I'd still get those other omega-3 fatty acids from certain algae and fish oil supplements, where oxidation can also be a problem.
When you're buying whole fresh flaxseeds I don't see any problem with oxidation, on the other side you probably won't chew every flaxseeds and you're not getting the ALA from them. Crushed flaxseeds will oxidize much quicker, it's a bit comparable to ground vs whole coffee beans I'd say.
In the natto they also don't feel that hard, they remind me a bit of sesame seeds and also don't change the flavor that much.
I just used them with Natto the first time, adding soaked flaxseeds to soy beans and bacillus subtilis and letting it ferment for 24h at 40°C, which turned out very well.
But that could also be because I used different soy beans and twice the amount of Natto kin. 😅
Thank you for sharing. How much flax seed you use daily? What's the best way to intake?
@sascha6176 I mix 10g flaxseeds with 100g pressure steamed soy beans before fermenting them.
Flaxseeds also builds hydrogen cyanide when you're eating them, but the protein which builds those can get denatured at around 30°C, so letting them ferment at 40°C should remove most of it.
But you'd rather die from a intestinal obstruction if you ate too many flaxseeds, so it's recommended to drink enough when you're eating more of them.
I'd recommend 10-30g per day but you can eat more if you want.

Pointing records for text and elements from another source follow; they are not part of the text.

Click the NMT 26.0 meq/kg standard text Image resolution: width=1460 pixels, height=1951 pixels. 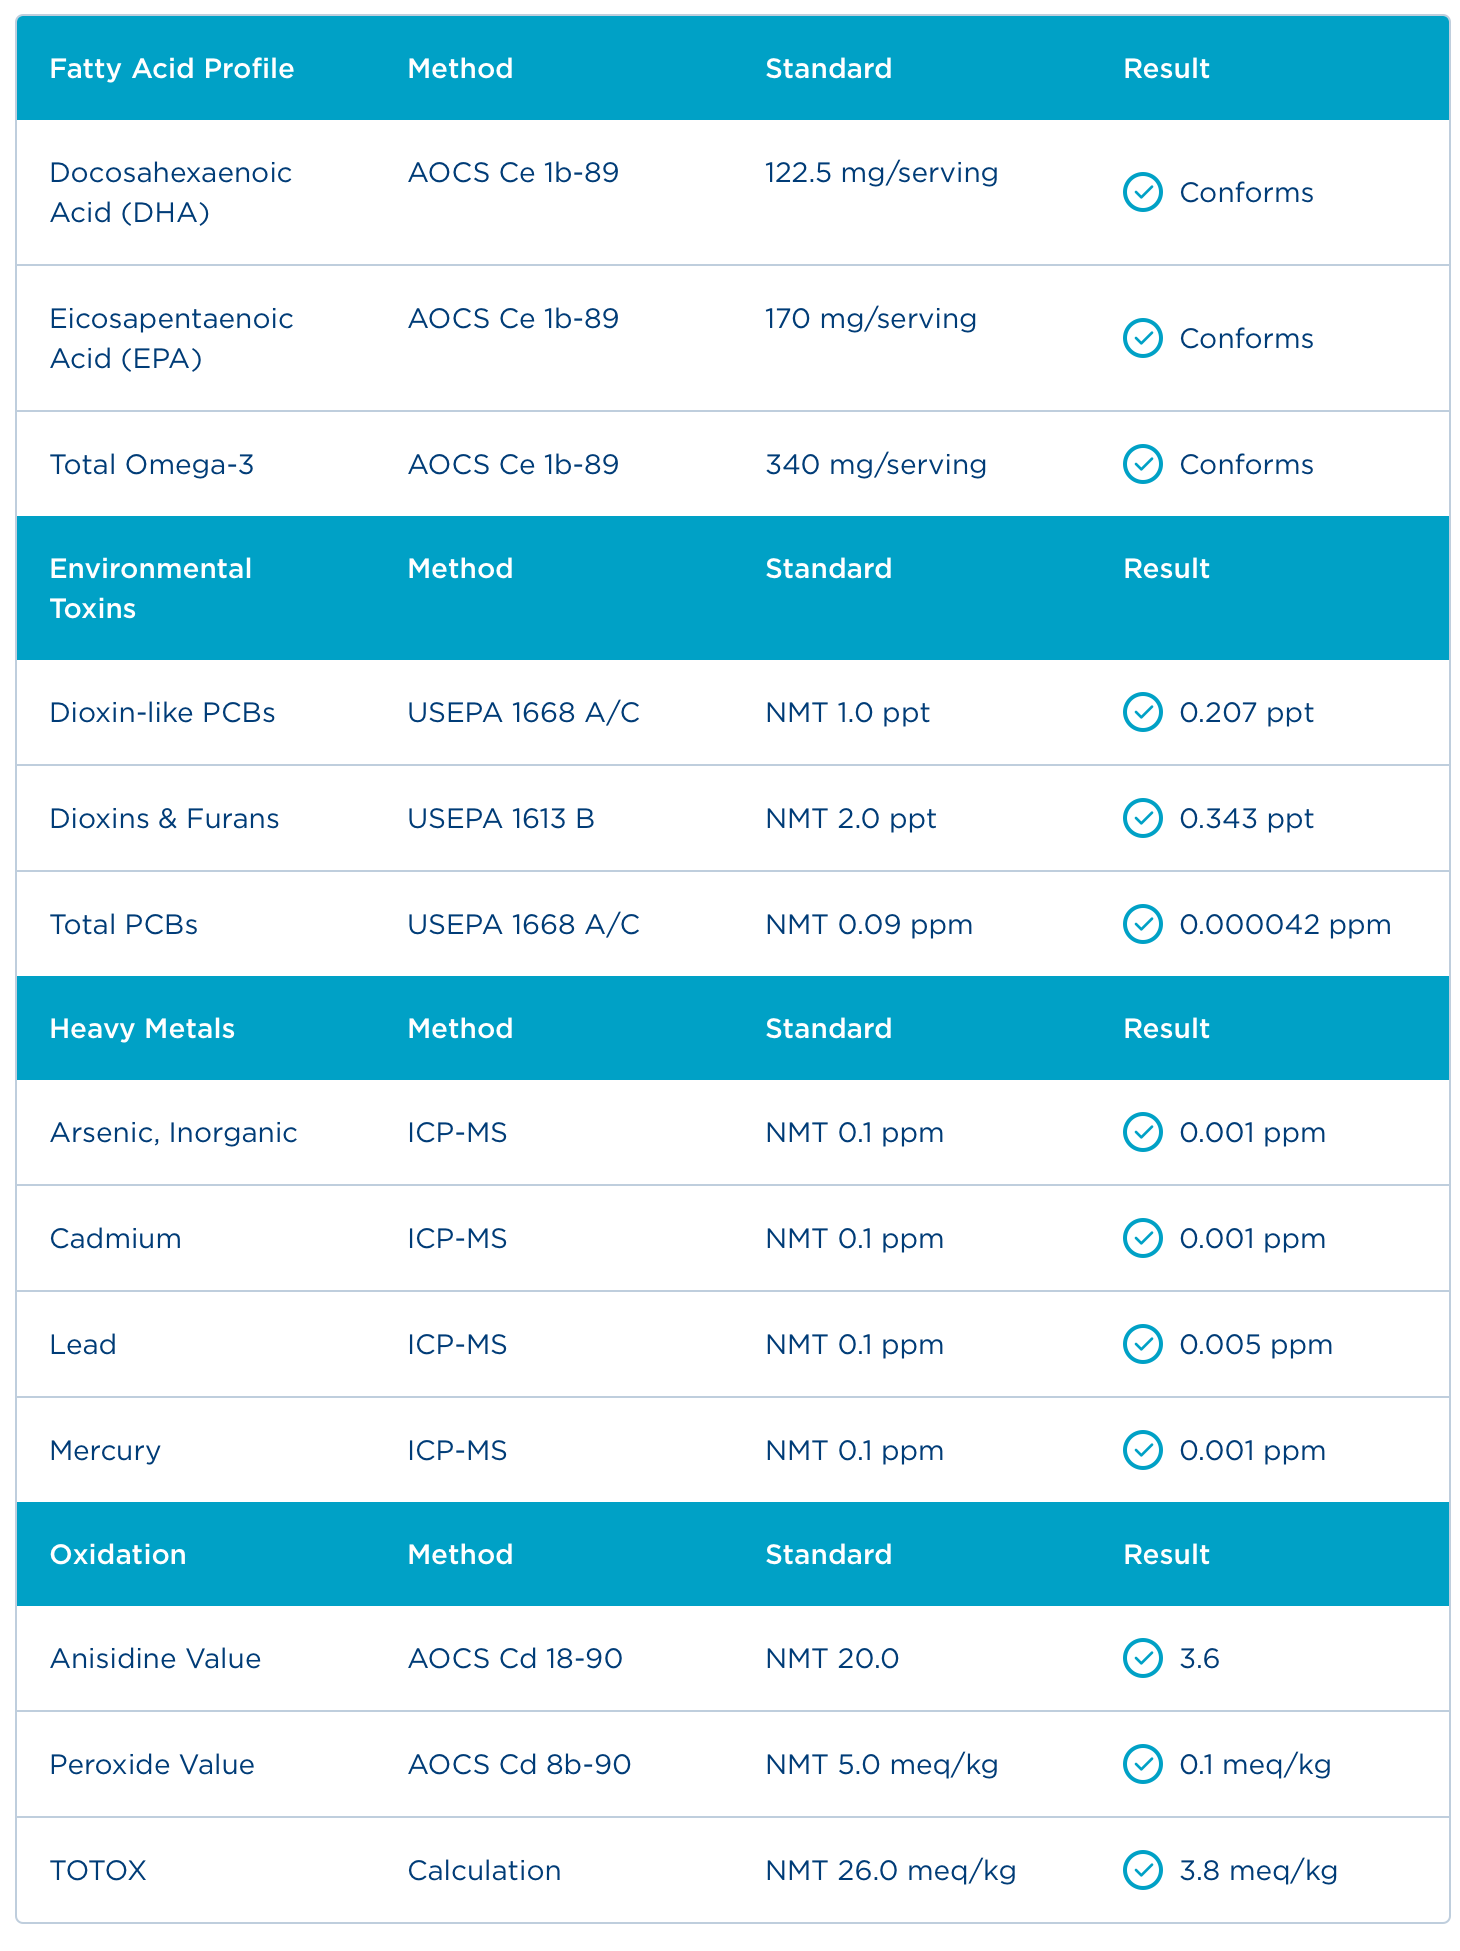pos(890,1871)
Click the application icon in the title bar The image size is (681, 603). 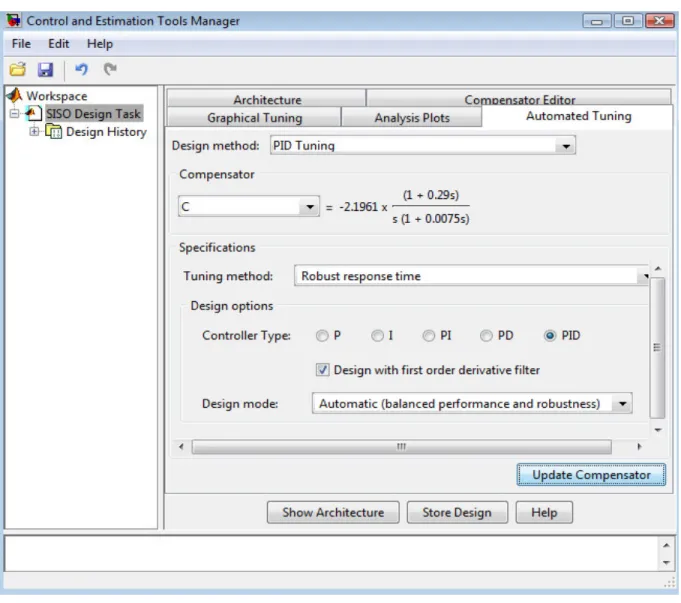click(x=13, y=20)
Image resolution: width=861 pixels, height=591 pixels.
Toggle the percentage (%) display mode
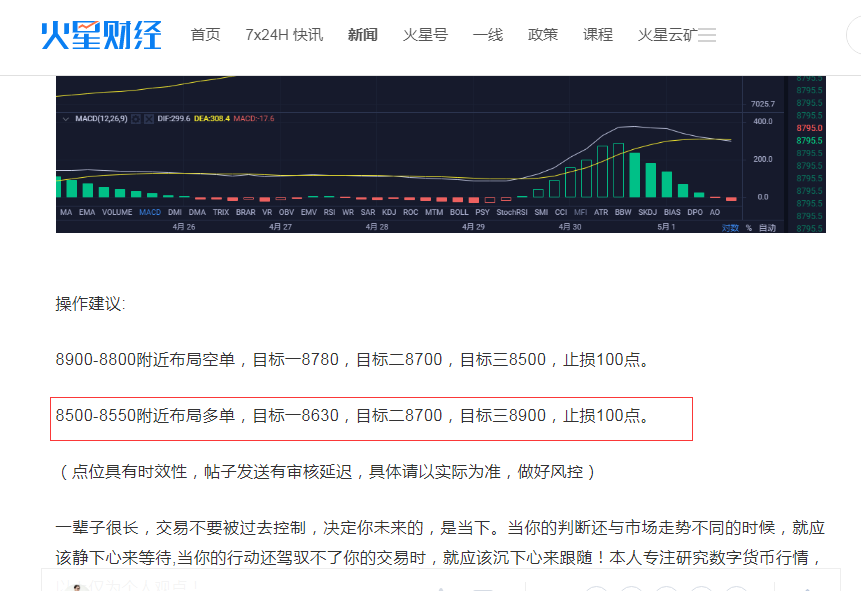[749, 228]
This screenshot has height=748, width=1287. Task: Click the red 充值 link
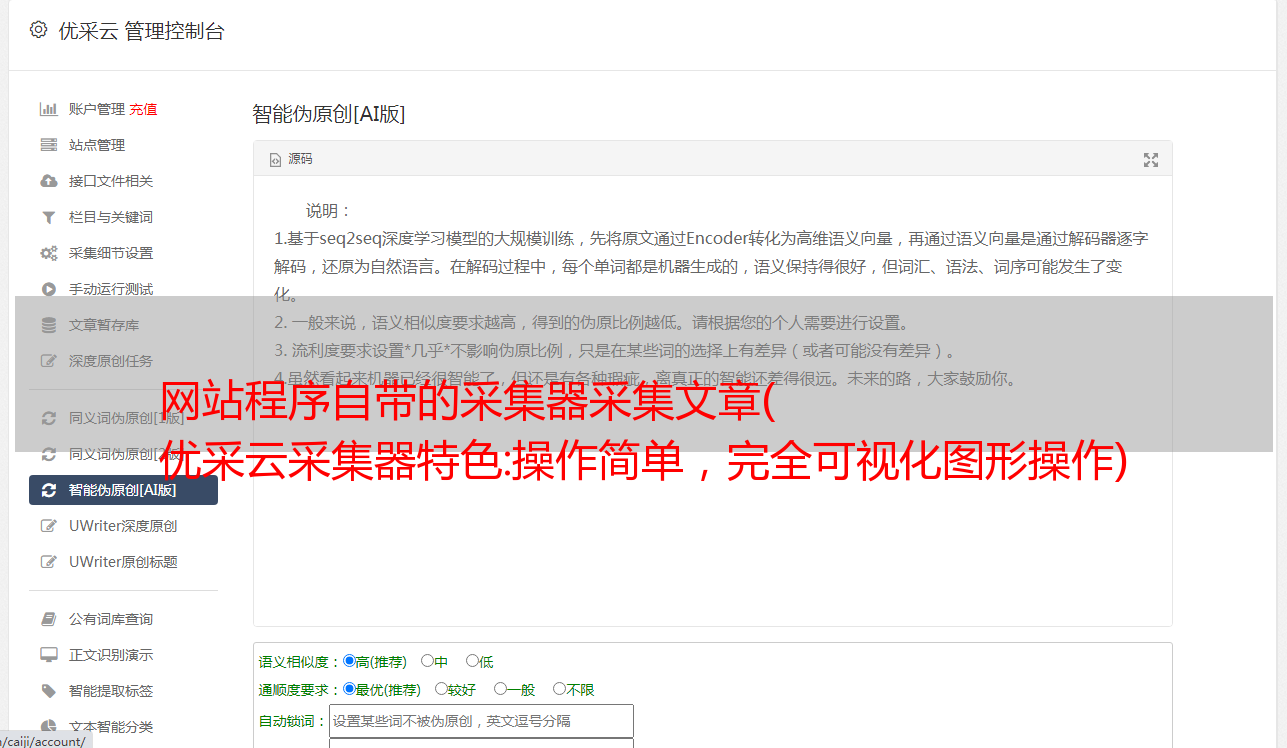[143, 109]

If you wanna let them sprout they should have reached their highest nutritional value after 2-3 days, when the sprout is as big as the seed, after that the sprout will use the nutrients like vitamins and minerals in the seed for it's development.
Alternatively you can use chia seeds and psyllium, but I flaxseeds have the highest amount of omega 3 in ALA.
I also like to sprout brocoli seeds and and daikon radish seeds.